“Real developers don't use UIs”: The value of web UIs for CLI-oriented users - bulletsvshumans
https://medium.com/design-ibm/real-developers-dont-use-uis-daea7404fb4e
======
thothsscribe
That was a well written and entertaining article. A bit long for my taste and
I feel like it could have been said in fewer words, but like I mentioned, it
was entertaining.

What this makes me wonder is how much effort should go into each User
Interface. You describe a web GUI (in this domain) to be a good place for
people to learn about something new and maybe kick the tires. It can also
speed up their interactions via visual tricks. However, you mention that
productive, at scale, and "more money" use occurs more in the CLI. Does that
mean companies should make their UI better at educating the CLI and worry less
about doing things in it and make the CLI be the encouraged primary form of
"Doing"?

On top of that, making a GUI requires front end/backend development, UX,
visual, research, and a whole lot of time while a CLI requires UX (maybe) and
backend development and is overall simpler.
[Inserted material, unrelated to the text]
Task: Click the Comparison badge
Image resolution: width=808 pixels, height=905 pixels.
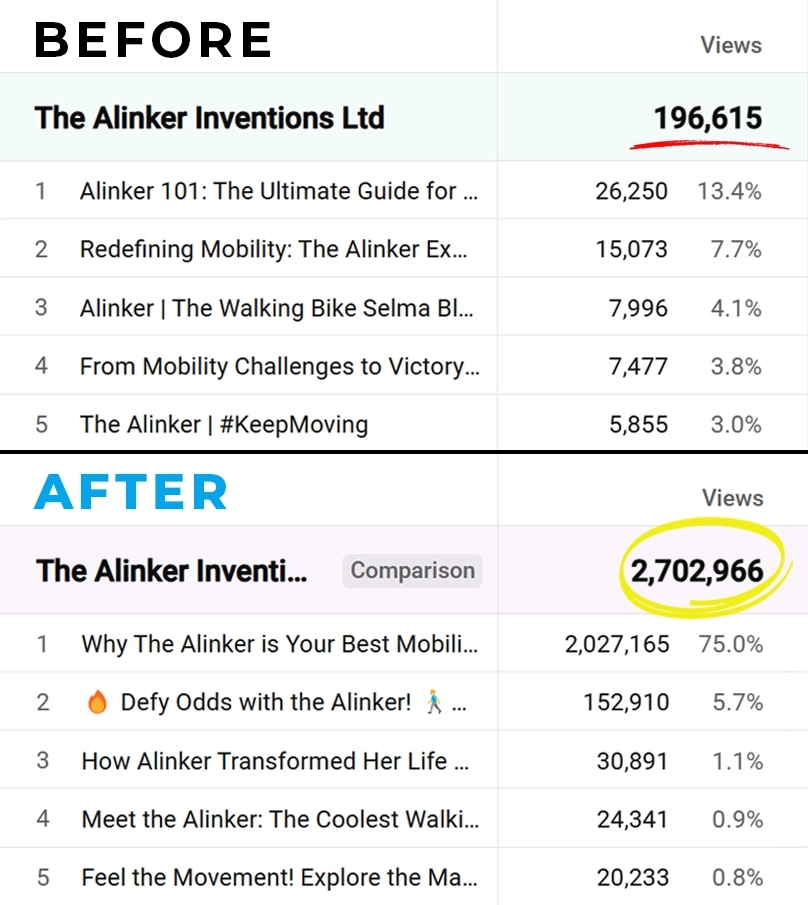Action: click(x=412, y=571)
I feel like the positives and
negatives described in this article don't really support making a UI do
anything more than discovery and education on the CLI. And CLI are finally
attempting UX improvements like your example from Yeoman. They are taking the
best bits from the Usability of GUI (color, shapes, iconography,
recommendations, etc)and putting them in the CLI. Does that diminish the
relevance beyond education and marketing of a GUI in this domain even further?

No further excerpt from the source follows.